Medical Malpractice Lawyer
As with any other type of doctor, orthodontists are capable of making mistakes. As a Philadelphia medical malpractice lawyer from an office like the Wieand Law Firm can explain, when a mistake is serious enough to cause harm to the patient, it is considered medical malpractice. As such, the patient would likely qualify to file an injury claim against their orthodontist with the goal of recovering sufficient compensation to pay for medical care to reverse the mistake, and other damages. “Other” damages vary from case to case but may include pain and suffering.
An experienced medical malpractice lawyer will be able to review the details of their client’s case and determine not only what damages are compensable but also what each damage is worth from a financial perspective. This is important because once the claim is settled, even if the patient suffers additional damages at a later date (perhaps they need additional and unanticipated surgical procedures) they are not eligible to receive more compensation.
Orthodontists are Held to a Higher Standard
Though orthodontists are human and humans make mistakes, doctors are held to a higher standard. That is, they are expected to act competently when treating a patient and to not harm that patient due to negligence or carelessness. As a healthcare provider, orthodontists are specialists who focus on the prevention and correction of tooth alignment conditions and related concerns.

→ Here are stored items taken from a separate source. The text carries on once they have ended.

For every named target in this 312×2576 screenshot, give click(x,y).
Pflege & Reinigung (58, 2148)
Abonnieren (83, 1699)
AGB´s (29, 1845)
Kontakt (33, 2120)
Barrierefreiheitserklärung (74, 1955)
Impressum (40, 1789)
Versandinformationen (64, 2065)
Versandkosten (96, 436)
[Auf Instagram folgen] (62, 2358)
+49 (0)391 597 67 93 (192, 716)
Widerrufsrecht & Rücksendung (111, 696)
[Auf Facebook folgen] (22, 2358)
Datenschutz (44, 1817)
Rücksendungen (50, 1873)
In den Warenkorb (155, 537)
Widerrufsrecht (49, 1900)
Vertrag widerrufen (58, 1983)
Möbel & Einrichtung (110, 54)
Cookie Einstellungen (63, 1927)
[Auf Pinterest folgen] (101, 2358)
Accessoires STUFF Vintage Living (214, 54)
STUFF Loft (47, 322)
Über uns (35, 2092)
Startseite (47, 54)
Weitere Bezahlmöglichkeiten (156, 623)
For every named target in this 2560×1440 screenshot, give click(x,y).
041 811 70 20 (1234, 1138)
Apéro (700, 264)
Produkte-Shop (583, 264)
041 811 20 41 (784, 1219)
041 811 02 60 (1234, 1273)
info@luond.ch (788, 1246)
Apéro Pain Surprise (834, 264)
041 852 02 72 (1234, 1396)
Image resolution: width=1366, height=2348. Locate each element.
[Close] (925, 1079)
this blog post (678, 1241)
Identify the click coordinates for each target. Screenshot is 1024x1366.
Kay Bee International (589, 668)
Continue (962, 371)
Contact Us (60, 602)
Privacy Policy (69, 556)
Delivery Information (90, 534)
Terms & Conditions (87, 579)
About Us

If the orthodontist fails to meet the standard of competent care of their patient and it directly leads to an injury, the patient has the right to obtain compensation equal to the damage they suffered.
Meeting the Criteria for a Medical Malpractice Claim
Not every mistake made by an orthodontist is considered medical malpractice. When a lawyer reviews a potential client’s case, they will try to determine if the case has merit. If it does not, the defendant’s insurance company will deny the claim. If the lawyer attempts to pursue a lawsuit against the orthodontist but does not have a case that meets the basic criteria, the court will likely throw it out even before a jury is called upon to hear evidence.
For instance, if the patient had teeth that were severely out of alignment, the orthodontist may have explained from the start that there was a limit as to how perfectly he or she could realign the teeth. If, following the treatment the patient was dissatisfied with how their teeth looked, unless the orthodontist was grossly incompetent, is is unlikely they will be held responsible for medical malpractice.
As a general rule, in any given situation the question will be asked, “How would a similarly trained orthodontist have treated a patient who had a similar condition?” If the answer is that the average, competent orthodontist would have taken a drastically different approach, then the case may have merit.
Another consideration is the degree of harm done to the patient. For instance, if the patient experienced some minutes of discomfort, that is considered normal for many types of dental treatments. On the other hand, if the orthodontist destroyed one of the patient’s perfectly healthy teeth, it would more likely be considered medical malpractice.